In the records below, change every "Viewport" to "Window size" and leave all other text as it is.
^^^^^^^^
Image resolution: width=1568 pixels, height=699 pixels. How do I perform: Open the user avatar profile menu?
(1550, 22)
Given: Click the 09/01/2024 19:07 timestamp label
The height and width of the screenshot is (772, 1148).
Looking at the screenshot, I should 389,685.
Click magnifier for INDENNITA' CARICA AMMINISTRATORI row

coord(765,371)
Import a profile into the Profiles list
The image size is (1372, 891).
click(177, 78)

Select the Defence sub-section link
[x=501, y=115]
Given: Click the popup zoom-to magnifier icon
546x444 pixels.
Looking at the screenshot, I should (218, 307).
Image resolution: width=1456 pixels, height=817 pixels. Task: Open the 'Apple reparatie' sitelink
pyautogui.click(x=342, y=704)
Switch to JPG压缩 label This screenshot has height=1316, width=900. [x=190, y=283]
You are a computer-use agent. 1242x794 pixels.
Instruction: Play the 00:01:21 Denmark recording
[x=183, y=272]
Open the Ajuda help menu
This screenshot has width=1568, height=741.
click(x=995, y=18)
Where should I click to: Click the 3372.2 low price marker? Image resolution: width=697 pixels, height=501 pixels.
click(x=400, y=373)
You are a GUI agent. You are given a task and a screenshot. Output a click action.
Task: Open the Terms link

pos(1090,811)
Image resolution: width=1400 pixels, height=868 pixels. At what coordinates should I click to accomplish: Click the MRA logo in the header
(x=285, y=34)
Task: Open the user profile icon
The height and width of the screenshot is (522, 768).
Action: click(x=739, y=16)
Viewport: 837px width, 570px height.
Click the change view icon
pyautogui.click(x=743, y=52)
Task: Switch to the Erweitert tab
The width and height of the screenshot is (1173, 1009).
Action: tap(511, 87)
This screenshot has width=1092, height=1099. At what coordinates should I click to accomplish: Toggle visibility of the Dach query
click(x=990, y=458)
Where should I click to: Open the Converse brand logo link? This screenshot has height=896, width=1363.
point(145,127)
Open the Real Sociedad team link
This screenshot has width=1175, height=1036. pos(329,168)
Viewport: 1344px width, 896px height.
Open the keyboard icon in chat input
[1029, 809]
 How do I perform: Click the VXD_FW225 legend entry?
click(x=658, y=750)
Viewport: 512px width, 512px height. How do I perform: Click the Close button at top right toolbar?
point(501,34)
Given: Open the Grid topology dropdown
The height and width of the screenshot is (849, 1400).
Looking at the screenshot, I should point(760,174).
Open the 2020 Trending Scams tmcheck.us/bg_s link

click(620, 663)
^^^^^^^^
**ANSWER:**
Image resolution: width=1568 pixels, height=699 pixels. How do I perform: Open the user avatar profile menu?
(1550, 22)
Given: Click the 09/01/2024 19:07 timestamp label
The height and width of the screenshot is (772, 1148).
Looking at the screenshot, I should 389,685.
Click magnifier for INDENNITA' CARICA AMMINISTRATORI row

coord(765,371)
Import a profile into the Profiles list
The image size is (1372, 891).
click(177, 78)

Select the Defence sub-section link
[x=501, y=115]
Given: Click the popup zoom-to magnifier icon
546x444 pixels.
Looking at the screenshot, I should (218, 307).
Image resolution: width=1456 pixels, height=817 pixels. Task: Open the 'Apple reparatie' sitelink
pyautogui.click(x=342, y=704)
Switch to JPG压缩 label This screenshot has height=1316, width=900. [x=190, y=283]
You are a computer-use agent. 1242x794 pixels.
Instruction: Play the 00:01:21 Denmark recording
[x=183, y=272]
Open the Ajuda help menu
This screenshot has width=1568, height=741.
click(x=995, y=18)
Where should I click to: Click the 3372.2 low price marker? Image resolution: width=697 pixels, height=501 pixels.
click(x=400, y=373)
You are a GUI agent. You are given a task and a screenshot. Output a click action.
Task: Open the Terms link

pos(1090,811)
Image resolution: width=1400 pixels, height=868 pixels. At what coordinates should I click to accomplish: Click the MRA logo in the header
(x=285, y=34)
Task: Open the user profile icon
The height and width of the screenshot is (522, 768).
Action: click(x=739, y=16)
Window size: 837px width, 570px height.
Click the change view icon
pyautogui.click(x=743, y=52)
Task: Switch to the Erweitert tab
The width and height of the screenshot is (1173, 1009).
Action: tap(511, 87)
This screenshot has width=1092, height=1099. At what coordinates should I click to accomplish: Toggle visibility of the Dach query
click(x=990, y=458)
Where should I click to: Open the Converse brand logo link? This screenshot has height=896, width=1363.
point(145,127)
Open the Real Sociedad team link
This screenshot has width=1175, height=1036. pos(329,168)
Window size: 1344px width, 896px height.
Open the keyboard icon in chat input
[1029, 809]
 How do I perform: Click the VXD_FW225 legend entry?
click(x=658, y=750)
Window size: 512px width, 512px height. How do I perform: Click the Close button at top right toolbar?
point(501,34)
Given: Open the Grid topology dropdown
The height and width of the screenshot is (849, 1400).
Looking at the screenshot, I should point(760,174).
Open the 2020 Trending Scams tmcheck.us/bg_s link

click(620, 663)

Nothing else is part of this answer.